About base metals
Editorial · sourcedWhat are base metals?
"Base metals" is the historical term for the six common industrial non-ferrous metals that trade as the core contract set on the London Metal Exchange (LME): copper, aluminium, nickel, zinc, lead and tin. The term distinguishes them from "precious metals" (gold, silver, PGMs) — base metals oxidise or corrode in air and water, whereas precious metals are chemically inert and historically used as money. Today the term is purely a market category: all six base metals have continuous regulated futures markets dating back at least to 1877 (LME copper) and represent the highest-volume industrial metal contracts in the world.
How base metals are priced
All six base metals have a daily official settlement published by the LME at the end of the second ring session in London (T+1 publication; see lme.com directly for the official figures), plus parallel front-month futures on the Shanghai Futures Exchange (SHFE) for Asian-hours settlement. Copper additionally trades on CME COMEX (ticker HG). The LME settlement is the contractual reference for the global physical trade — physical premia (e.g. Rotterdam in-warehouse, Yangshan import) are quoted as differentials to the LME price by Fastmarkets, Argus and S&P Global Platts.
Where base metals come from
Mine output by metal is published annually by USGS in the Mineral Commodity Summaries 2026. The base-metal complex is geographically concentrated but not monopolised: Chile leads copper, Indonesia and the Philippines lead nickel, China leads aluminium (via bauxite refining), Australia and Peru lead zinc and lead, China and Indonesia lead tin. Unlike critical-mineral chains, no single country controls more than ~30% of global mine output for any individual base metal. See the individual metal pages below for country-level breakdowns.
Who produces base metals
The base-metal mining industry is dominated by a small set of diversified majors that operate across multiple metals: BHP, Rio Tinto, Glencore, Anglo American, Codelco (Chile, world's #1 copper producer), Freeport-McMoRan, Vale, Norilsk Nickel, and the major Chinese state-owned smelters (Chalco for aluminium, Jiangxi Copper).
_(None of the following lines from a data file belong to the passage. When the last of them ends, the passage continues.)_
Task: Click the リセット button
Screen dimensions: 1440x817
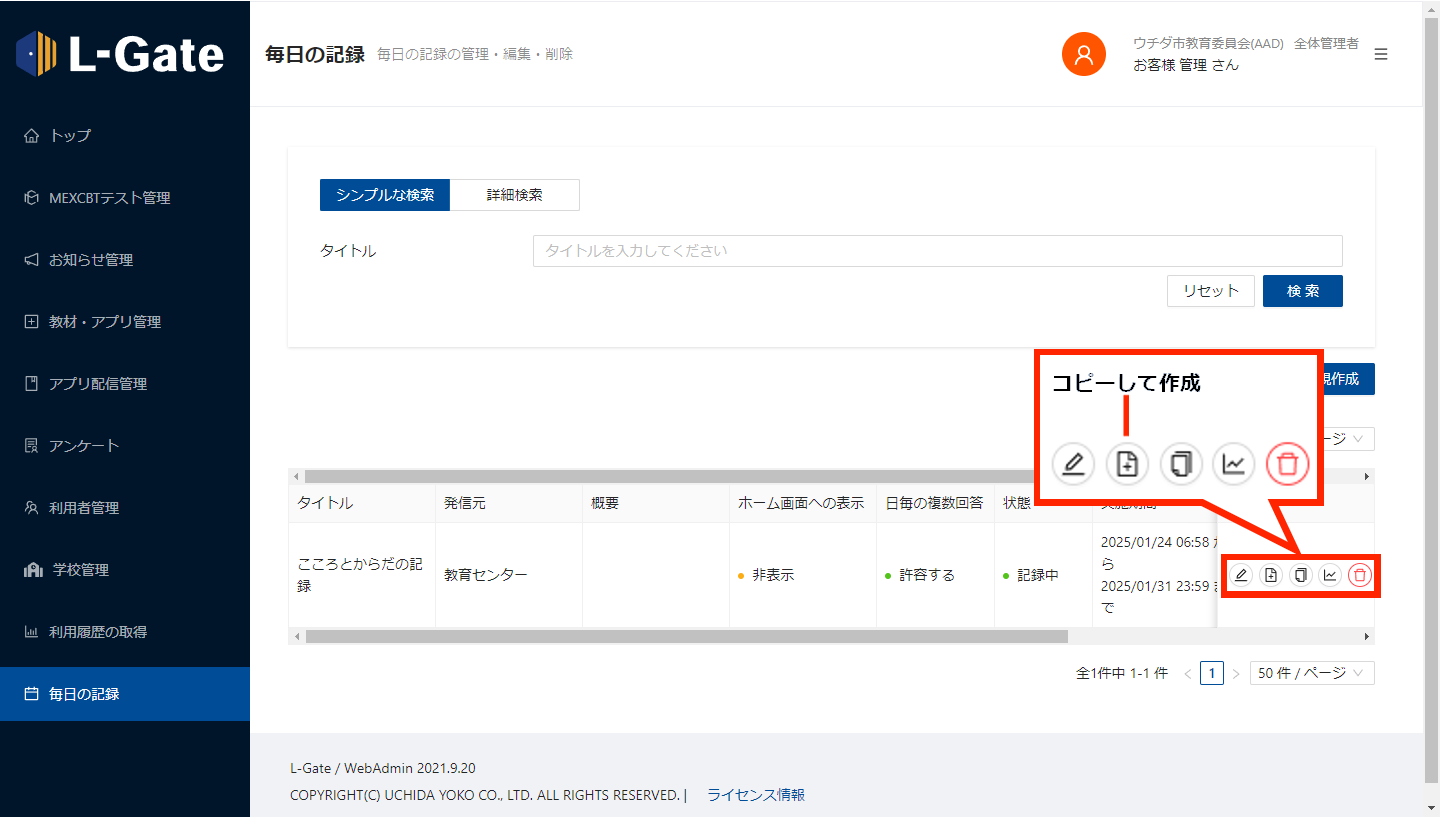Action: click(1210, 291)
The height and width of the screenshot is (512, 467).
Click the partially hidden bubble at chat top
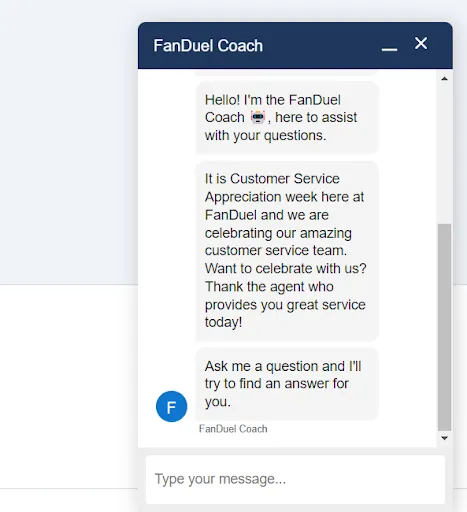[287, 72]
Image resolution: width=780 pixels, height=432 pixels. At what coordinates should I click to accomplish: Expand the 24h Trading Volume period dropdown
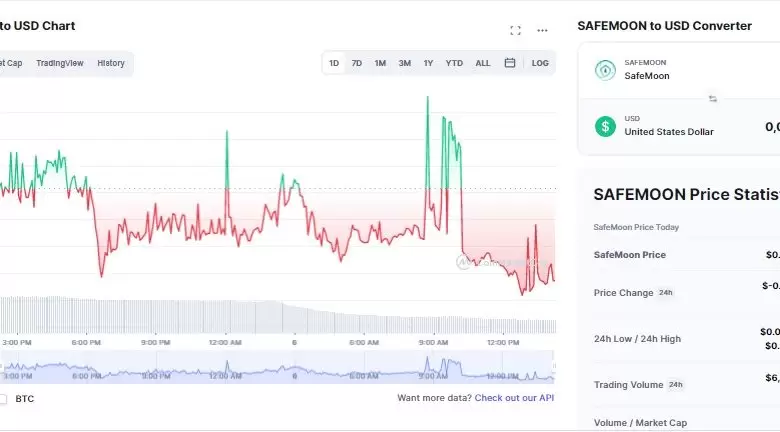[x=675, y=384]
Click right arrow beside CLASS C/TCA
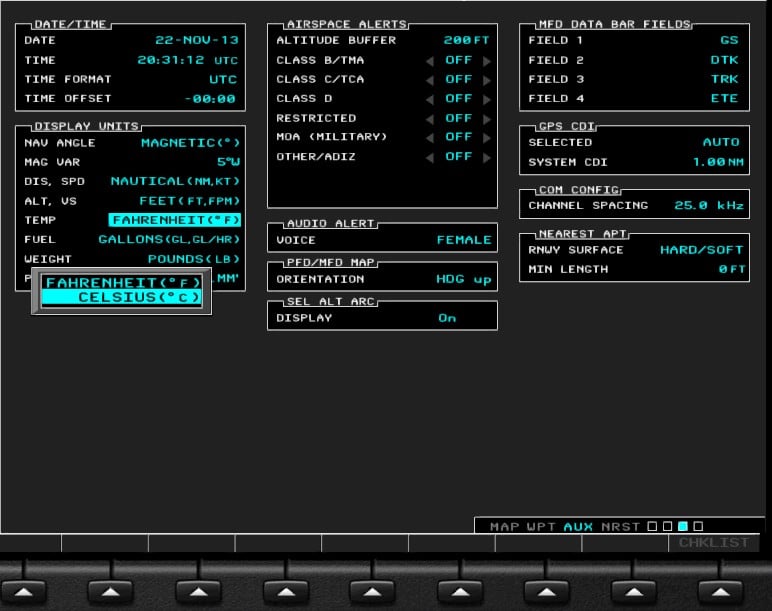772x611 pixels. [487, 79]
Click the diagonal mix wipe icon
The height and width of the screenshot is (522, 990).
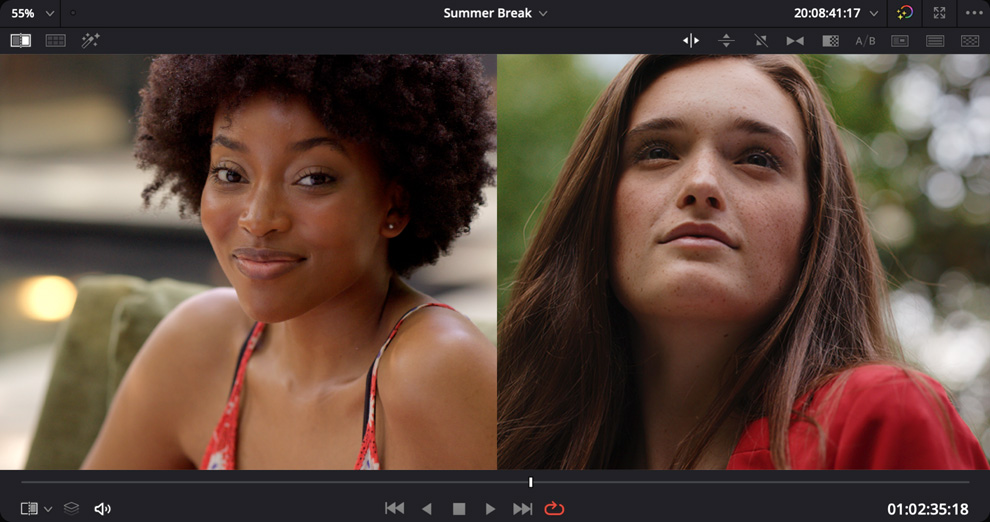pos(760,41)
What base metals are used for
Base metals are the structural backbone of the industrial economy:
- Copper — electrical wiring, motors, building wire, electronics (electrification of the energy system runs on Cu).
- Aluminium — transport (cars, aircraft), packaging (beverage cans), construction (window frames, façades), power transmission.
- Nickel — stainless steel (≈70% of demand), battery cathodes (NMC/NCA), superalloys.
- Zinc — galvanising of steel (corrosion protection), die-cast alloys, brass.
- Lead — lead-acid batteries (auto + industrial UPS); 85% of demand is recycled secondary supply.
- Tin — solder (electronics PCB assembly), tinplate (food packaging), chemical catalysts.
Key facts about base metals supply
- Copper, nickel and aluminium are on the USGS 2025 Critical Minerals list; tin is on the EU 2023 CRM list.
- Recycling intensity varies enormously: lead ~85% recycled, copper ~35%, tin ~25%, nickel ~25%, zinc ~30%, aluminium ~30% (secondary share of total supply).
- The LME-listed base metals are the historical reference for "metals" as an asset class — index providers (Bloomberg, S&P GSCI, Dow Jones) weight them as the industrial-metals component of broad commodity indices.